There are several varieties/races of this species and their coloring is dependent on where the fish are collected. The Skunkback Tropeus pictured above is from the Nyanza area of Lake Tanganyika, Africa. The main characteristic of these fish are their vertical stripes, which are very colorful on some varieties. However the stripes are primarily seen on juveniles and females as the males loose them over time.
A colony of 12 to 30 of these pretty cichlids can make an amazing display and their personality is a definite plus. The Tropheus have a really interesting social structure that is built upon a colony of consistent tank mates. They are very active and have individual behaviors, from curiously lining up to watch the goings on in the room to their 'dolphin-like' antics when eating. Feeding time can be very 'wet' for their keepers, but make this fish very fun and desirable.

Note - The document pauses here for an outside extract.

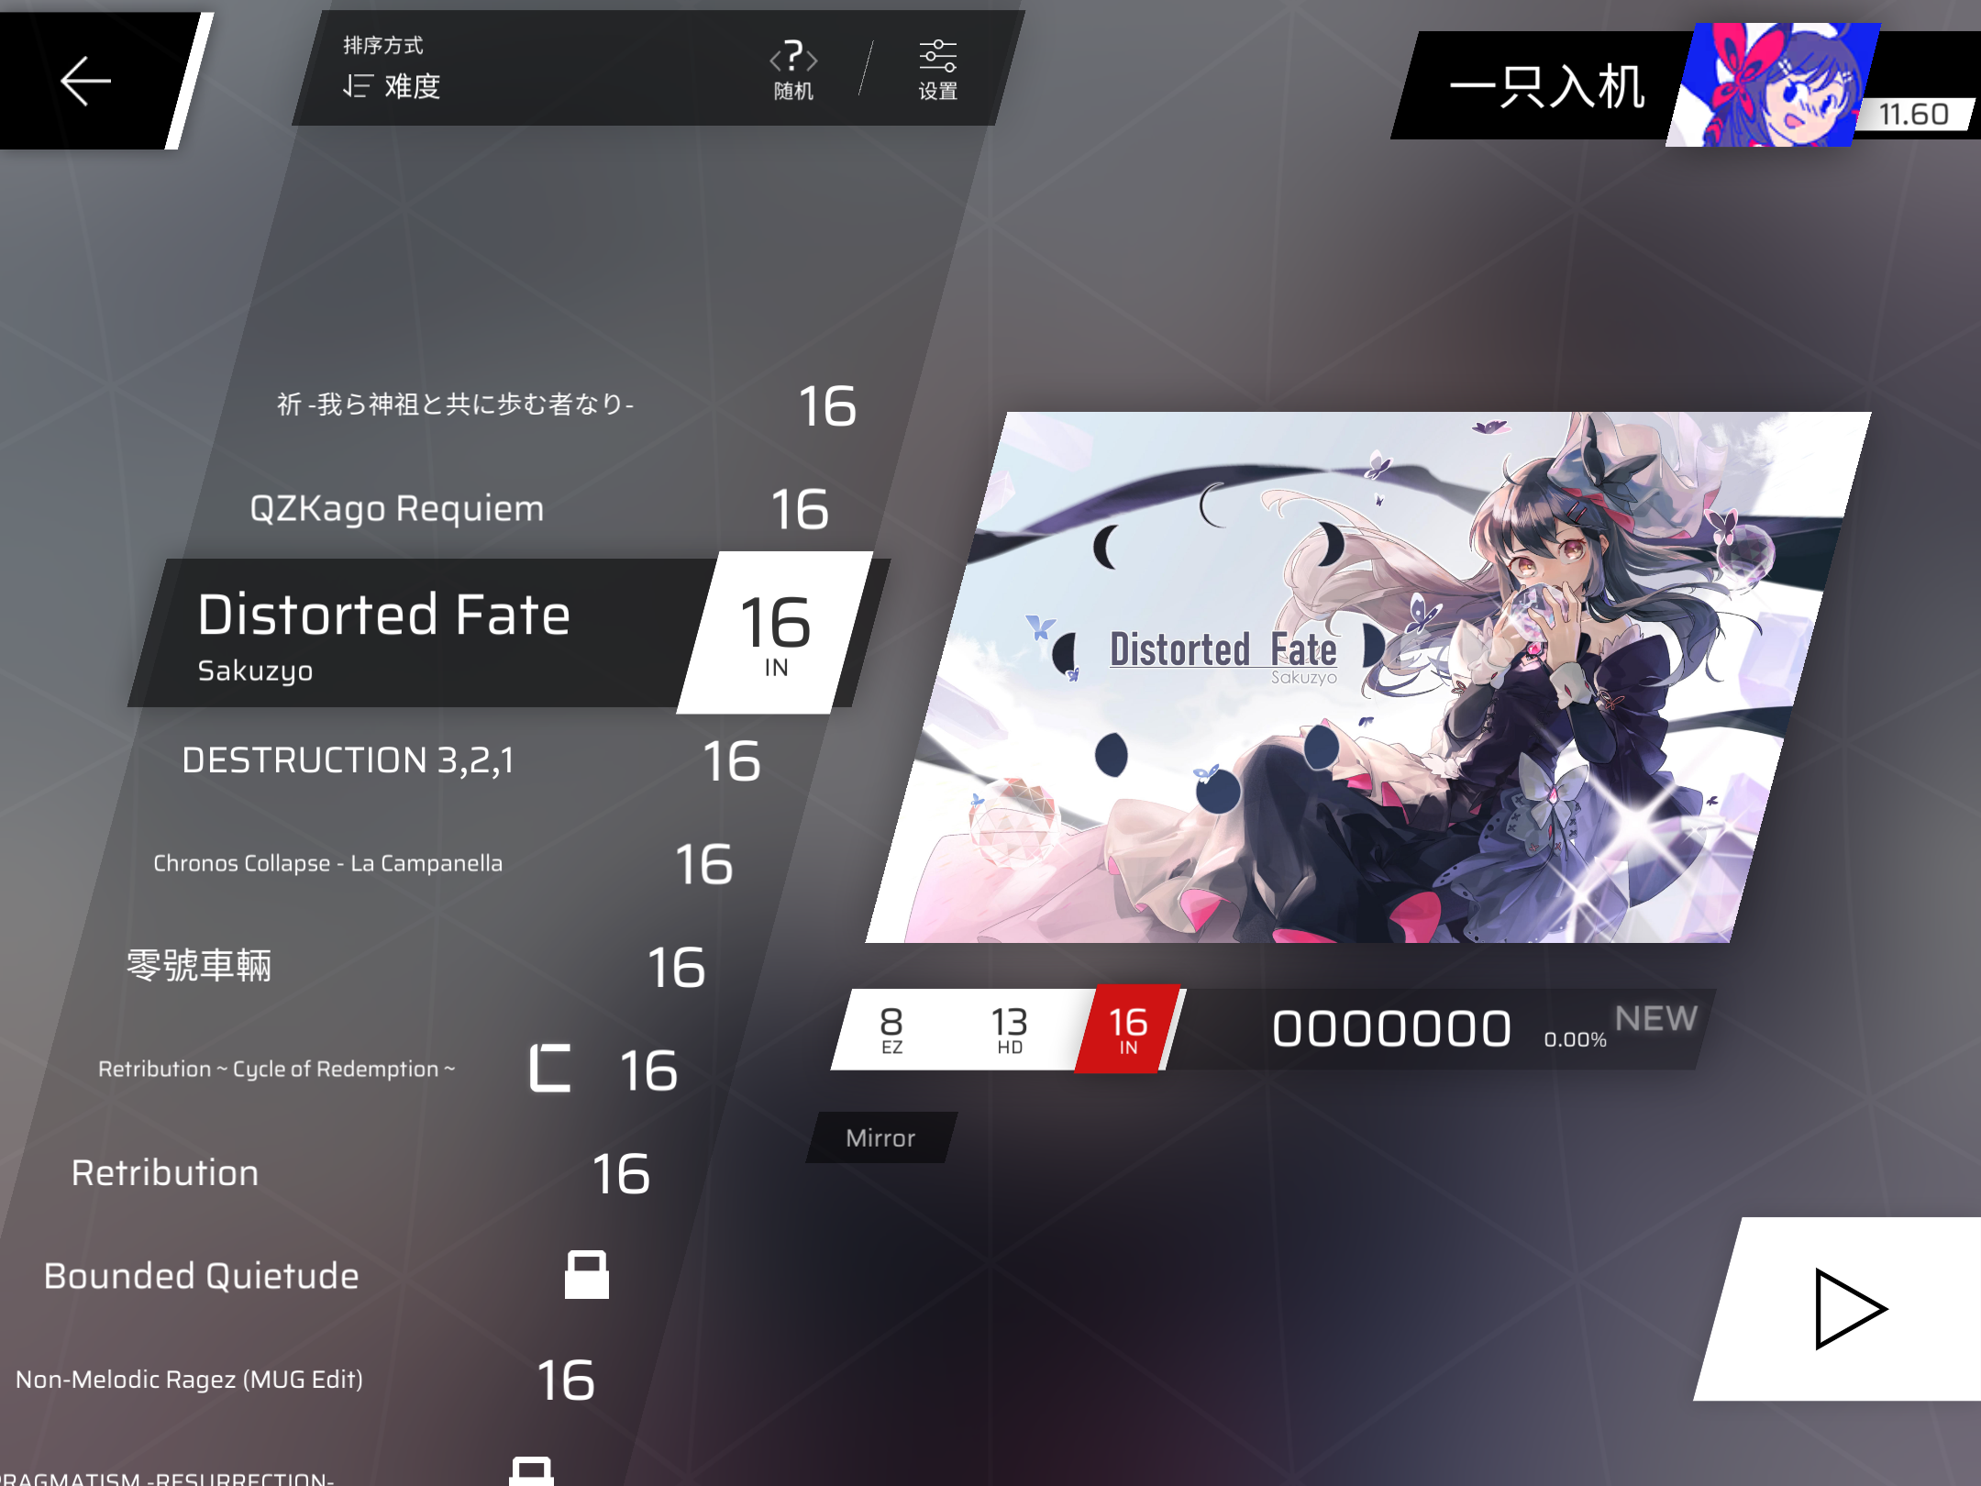Viewport: 1981px width, 1486px height.
Task: Pick 零號車輛 from the song list
Action: click(199, 966)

The Blue-Eyed Tropheus have a reputation of being one of the most aggressive of the Tropheus species. In the wild they are very aggressive with conspecifics, but are said to be less aggressive, even shy, with other fish. In the aquarium their aggression level towards unrelated fish can vary depending on the personalities of the individual fish.

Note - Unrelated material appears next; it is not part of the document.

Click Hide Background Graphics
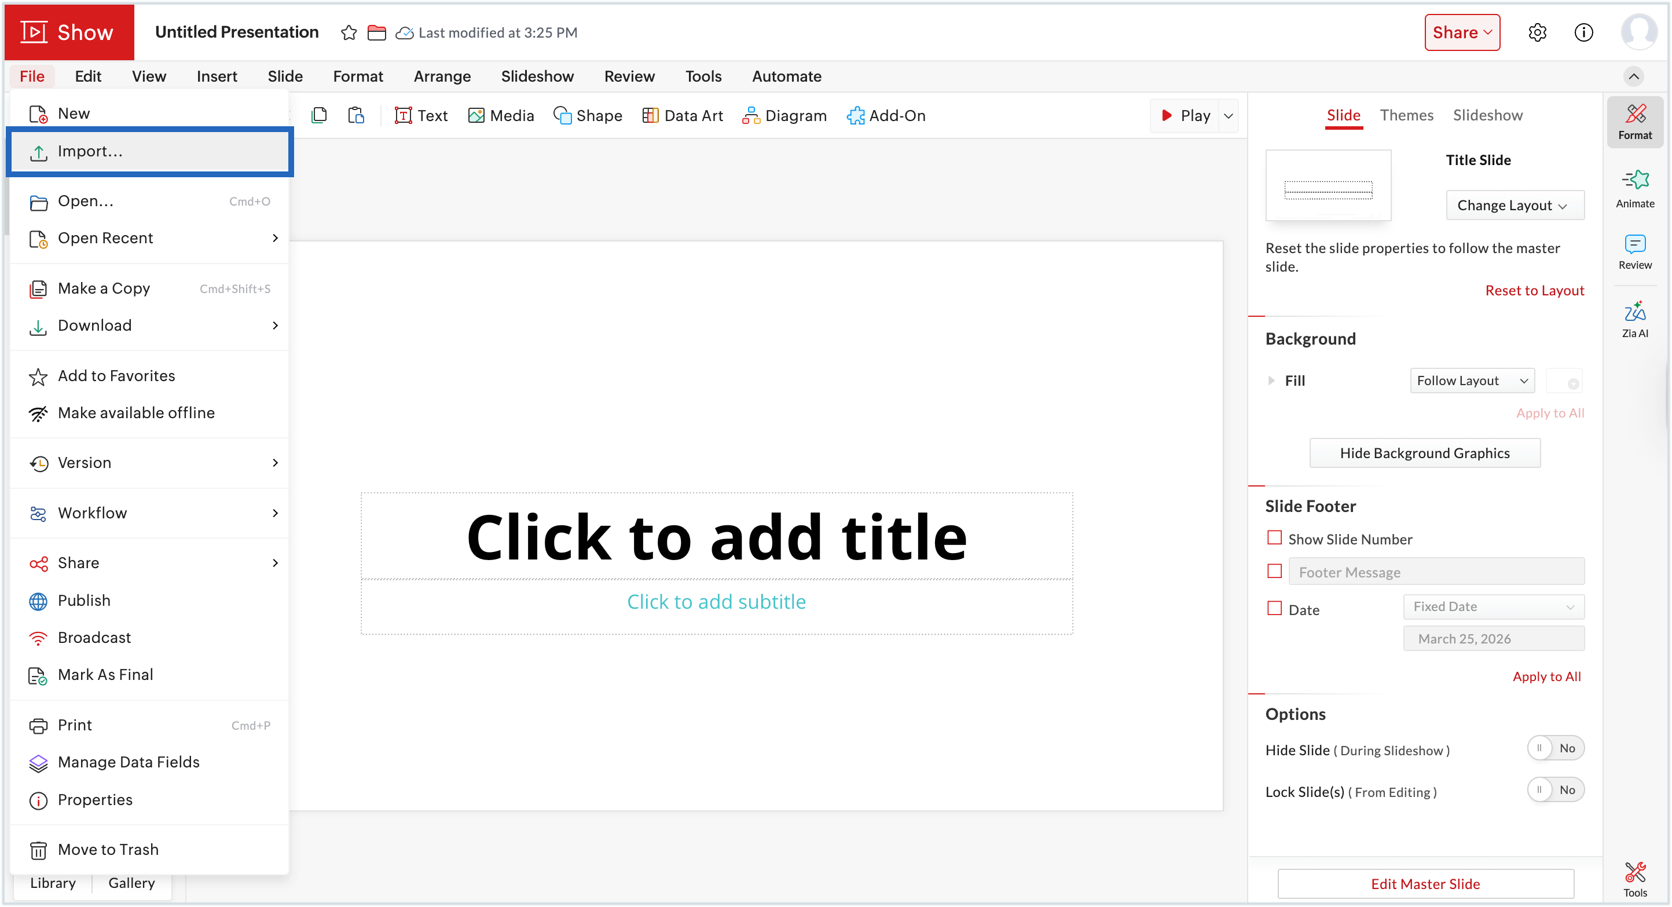[1425, 453]
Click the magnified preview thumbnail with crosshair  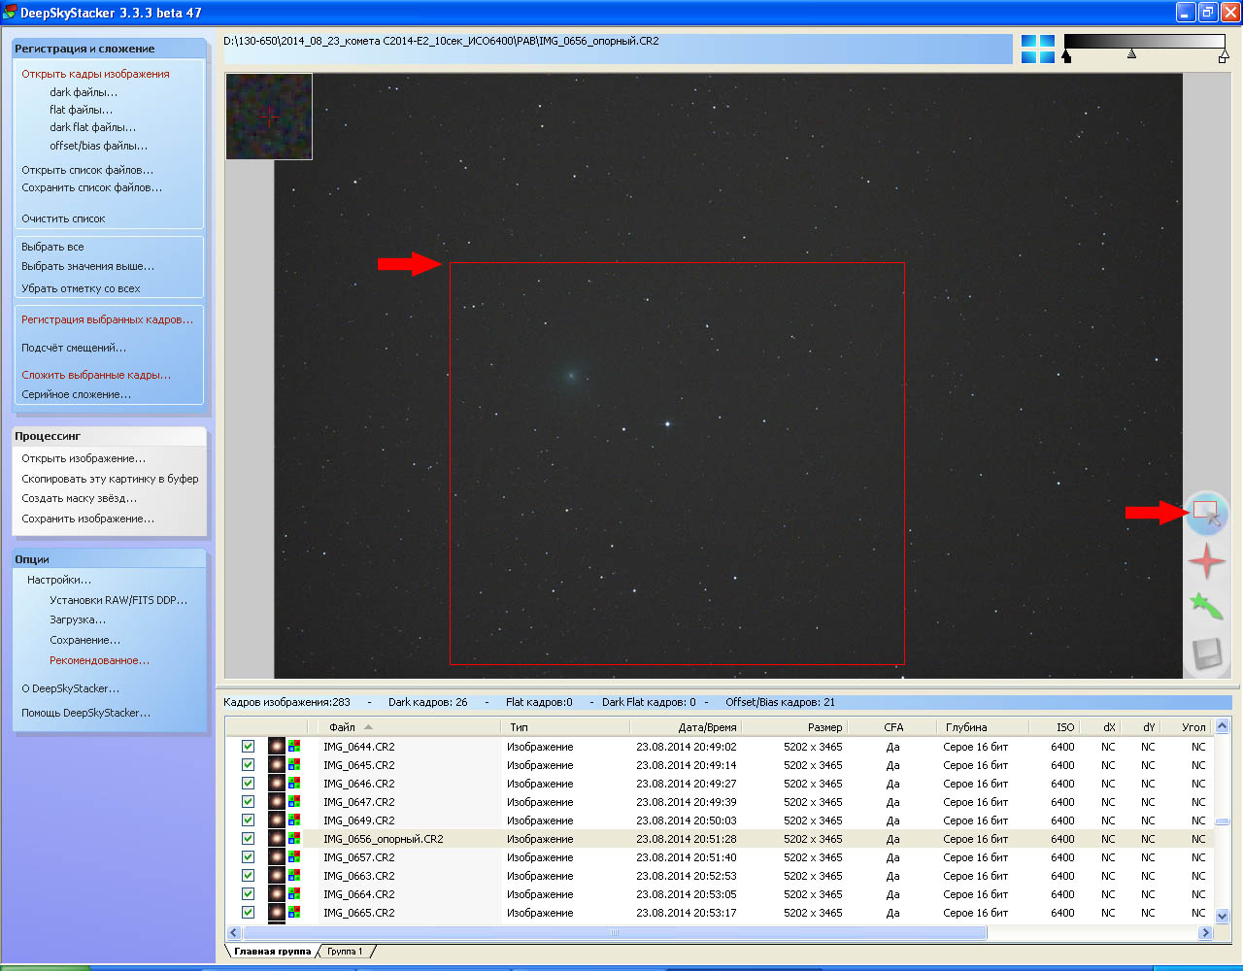(x=269, y=117)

Truly a rewarding fish for the aquarist who is willing to provide the necessary care. This hearty cichlid can be easy to moderate to keep as long as attention is paid to its diet and mandatory water changes are done, and difficult if they are neglected. They are rather expensive fish, and initial attempts to keep them often met with difficulty until aquarists became familiar with their rather specific, though uncomplicated needs. They can be afflicted with the occurrence of 'bloat', and there seems to be no explainable rational as to its cause.
Provide a sandy substrate, strong lighting to encourage algae growth, and several rock piles along with rocks formed into caves. Having a very aggressive nature, they are best kept in a species specific tank. Do not add a new fish to an already established colony as this will cause an upset and death. They may also be kept in a larger aquarium with some other herbivorous rock dwelling African cichlids. The larger the tank and the more hiding places you have will help with aggression.